── EXTRACTED TEXT
If you’re seeing rust, I’d suggest buying a new pan, even if you don’t end up needing it, you can always return it if you don’t need it. Better to have one on hand til you assess the true condition of yours.

Years ago I was doing a oil pan gasket on a customer car when I still worked at a shop. While cleaning up the rust and dirt from the pan, I found 3 holes in it that were literally plugged by rust and dirt clots. When I cleaned it ended up becoming Swiss cheese. Luckily we had one in the parts dept, and it was only like a $40 add to the job.

If/when you get yours off, I recommend cleaning it up very well with brake cleaner or some other kind of good degreaser and a steel brush, specially on those rusty spots. If it was me I’d make sure it’s clean and dry, then hit it with at least some new paint. Or better yet, some kind of rust reformer to keep it looking nice and keep any new rust from coming back asoon.


----------



## Timbert (Jul 22, 2017)

Sometimes the pans like this are cheap enough to replace rather than bother scraping the gasket off. I always use a steel brush and never had a problem, and a regular razor carefully. I only keep the black high temp ATV around and use that, just always done it that way.

The bolts are reusable but have some blue lock-tite stuff on them that's a pain to brush off. In a shop environment when time is money, you can imagine why those get replaced rather than cleaning 14 or 16 of them one by one.


----------
────
── ENTRIES
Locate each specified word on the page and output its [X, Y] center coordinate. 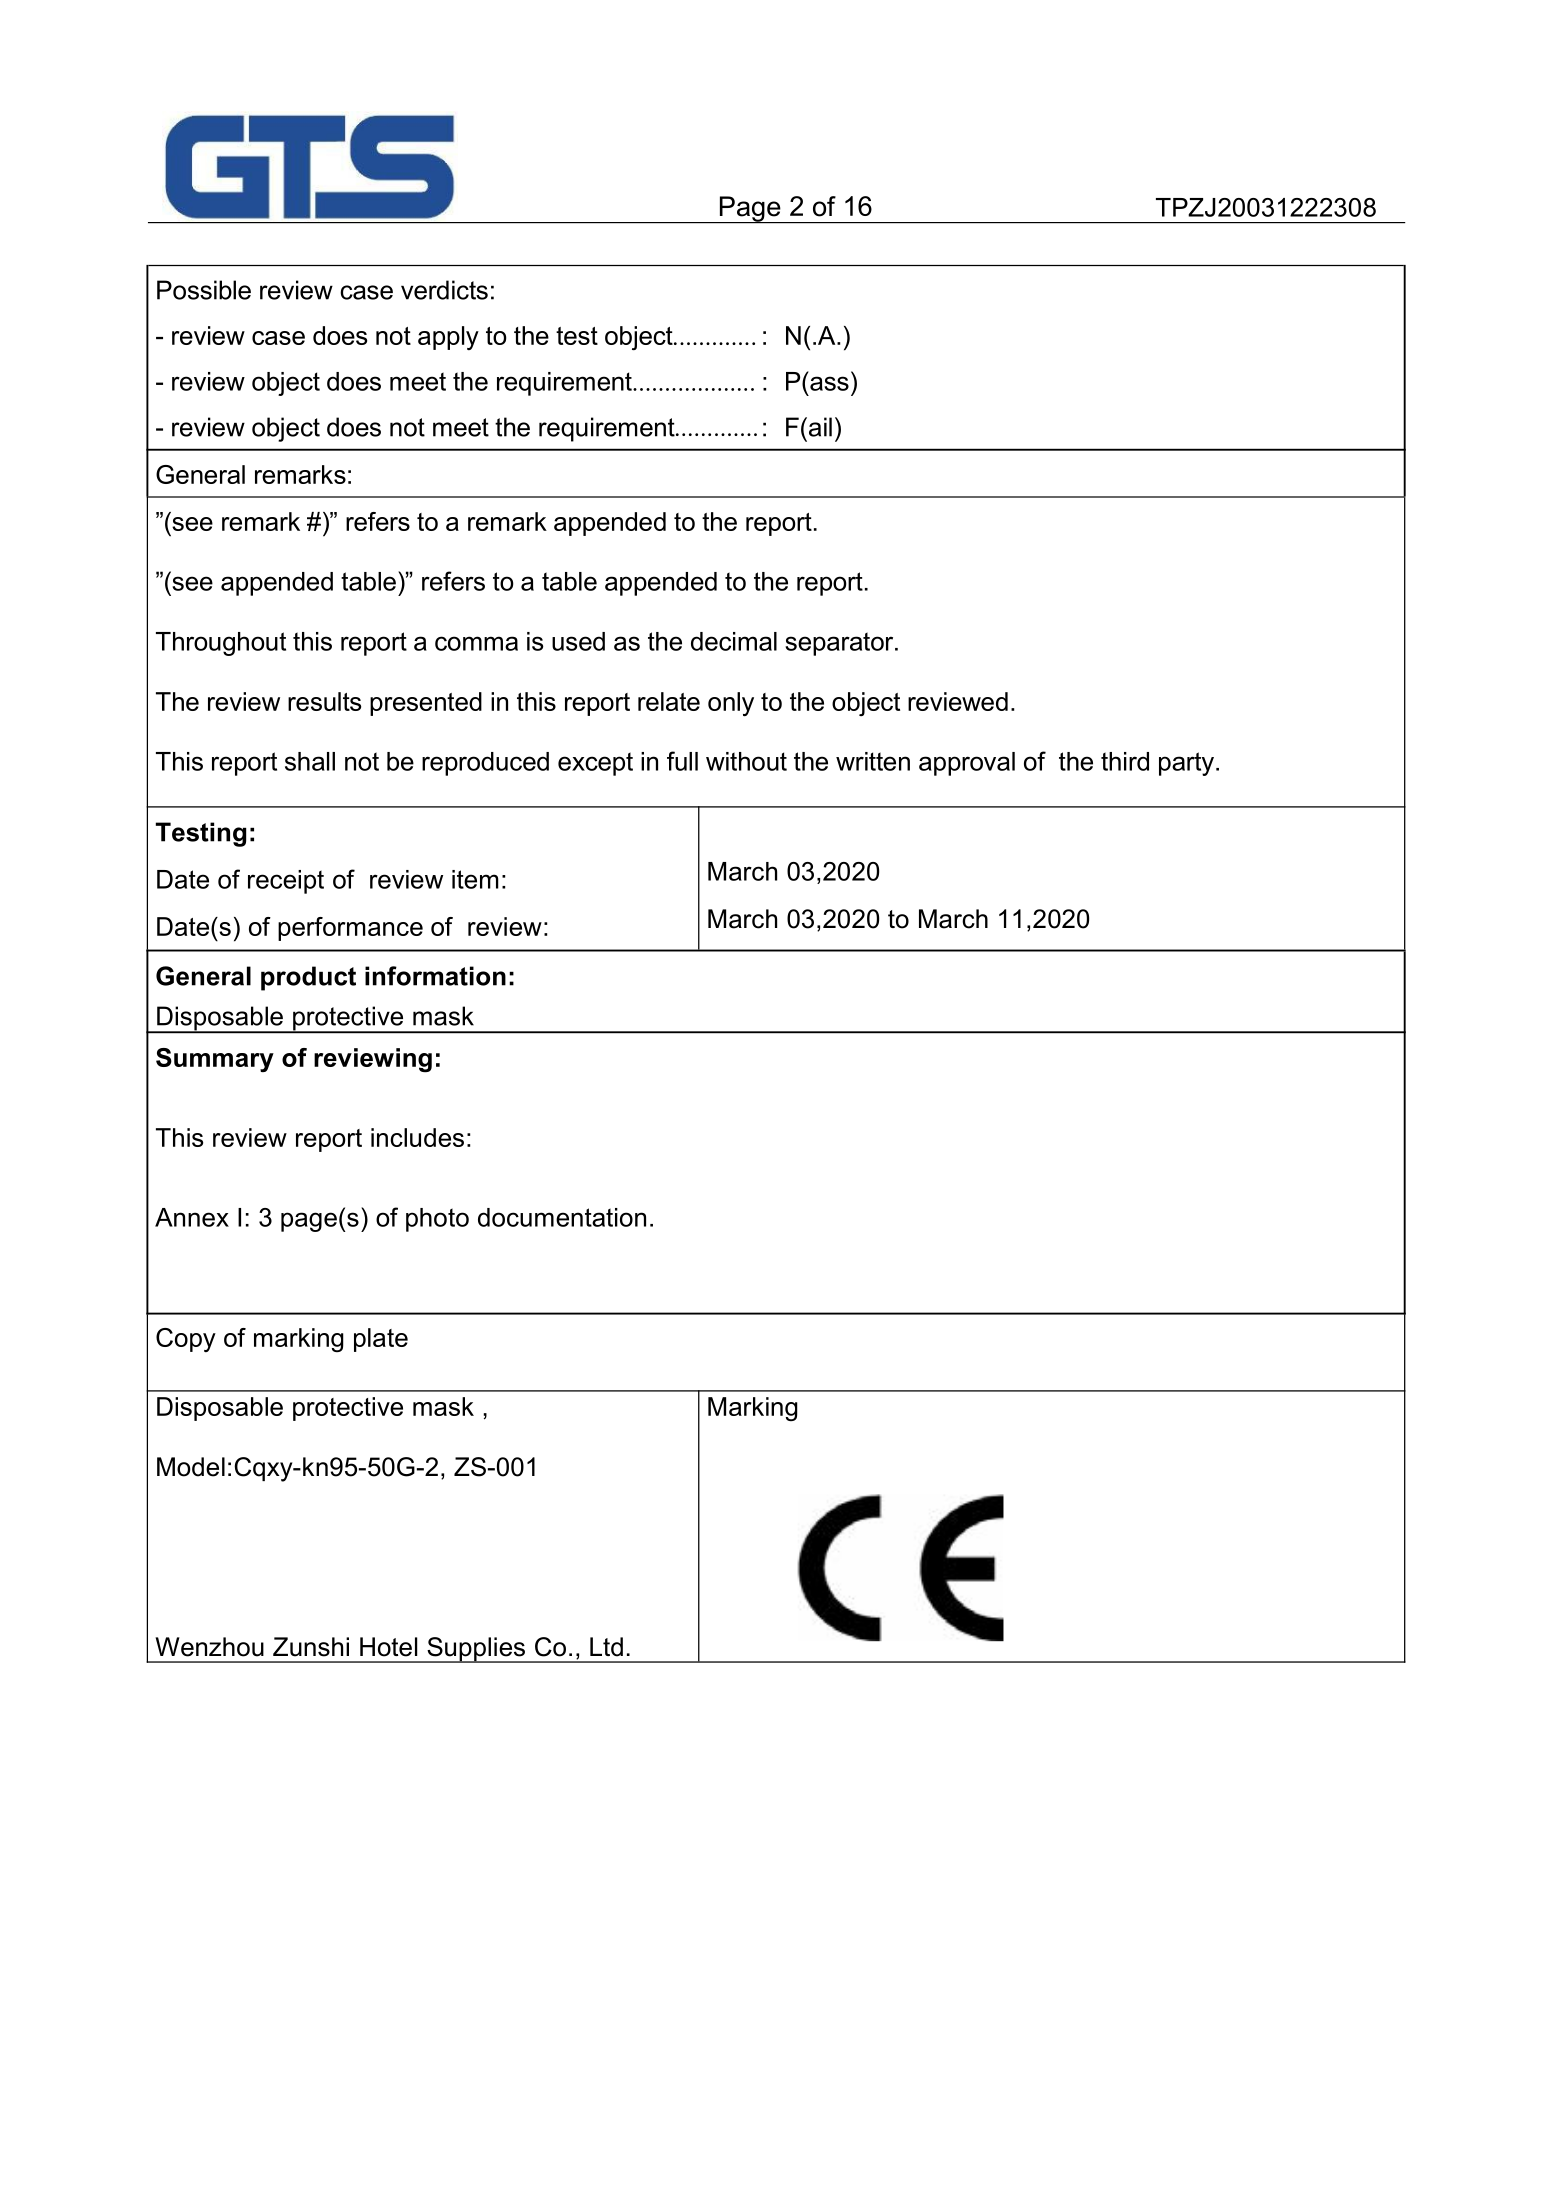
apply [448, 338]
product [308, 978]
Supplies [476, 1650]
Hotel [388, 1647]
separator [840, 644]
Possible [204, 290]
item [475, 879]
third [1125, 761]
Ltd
────
> [BRIEF] Could you copy out, word for word, everything in the oil pan thread above from "Sometimes the pans" down to "it that way."?

> [COMPLETED TASK]
Sometimes the pans like this are cheap enough to replace rather than bother scraping the gasket off. I always use a steel brush and never had a problem, and a regular razor carefully. I only keep the black high temp ATV around and use that, just always done it that way.